17. More “Adult” Stories
Young adult stories are encouraged to deal with some heavy shit when needed. Suicide, racism, misogyny, teen pregnancy, depression, cancer, rape, school shootings, and so forth. Don’t feel like it needs to be all cushy and cozy and given over to some Hollywood notion of what it’s like being a teenager. Sometimes YA books get called “children’s fiction,” which makes it sound like it stars characters looking for their next cotton candy fix while trying to stop the playground bullies from stealing their truck toys. Young adults still deal with some particularly adult things.
18. Very Hard To Compare To Film Ratings
A lot of young adult books hover somewhere between PG-13 and R in terms of how you might translate it to a film rating — but that’s ultimately a broken comparison because of, well, how broken film ratings happen to be.
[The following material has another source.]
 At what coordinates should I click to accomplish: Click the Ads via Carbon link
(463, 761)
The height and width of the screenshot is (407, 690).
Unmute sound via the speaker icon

For example: if you were to film The Hunger Games as close to the book as you could make it, it would almost certainly be an R-Rated film for the depiction of violence. Some of the sex in young adult books would similarly earn an R-rating or — given our deeply Puritanical roots — something closer to NC-17 (GASP TEENS HAVE SEX OH GOD BURN THE BRIDGES SINK THE BOATS). The takeaway is, you can get away with some profanity and some sex in young adult fiction — though, I have seen talk of some libraries, teachers and booksellers refusing to promote certain books to teenagers because of edgy content found within. This is, as always, a YMMV issue.
19. Adults Like It
Adults read a lot of young adult fiction, particularly “cross-over” fiction that leans toward the higher end of that teen age range. One might speculate adults like it because it recaptures some part of their youth. Or that adults are frequently not as grown up as they’d prefer these days. Or that they get some vicarious thrill. Mostly, if I’m being honest, I think it’s because of what I said in #13 and #14 — some of the bravest, most “adult” storytelling is happening in the young adult space. They’re gravitating to the quality. Or so I like to hope. At the very least, those who claim young adult books are there to play off of adult nostalgia for the age have never read a young adult book. (“Teen suicide. Remember those good times? Like a Norman Rockwell painting!”)
20. Something-Something New Adult
Now there’s this other thing called “new adult,” which I think is maybe like “diet adult,” or “adult, now with zero calories?” I dunno. My understanding is that it’s maybe just a sexed-up version of young adult? Or that it’s the next age range after young adult for, say, 19-25 year olds? (Soon we’ll be writing books based on your birth month. “THIS BOOK RECOMMENDED FOR THOSE BORN IN JUNE OF 1984.”) I always thought that 19-25 year olds were just regular old adults by then, but maybe I’m that crotchety old crotchbasket on the lawn yelling at you kids to stop trampling his begonias.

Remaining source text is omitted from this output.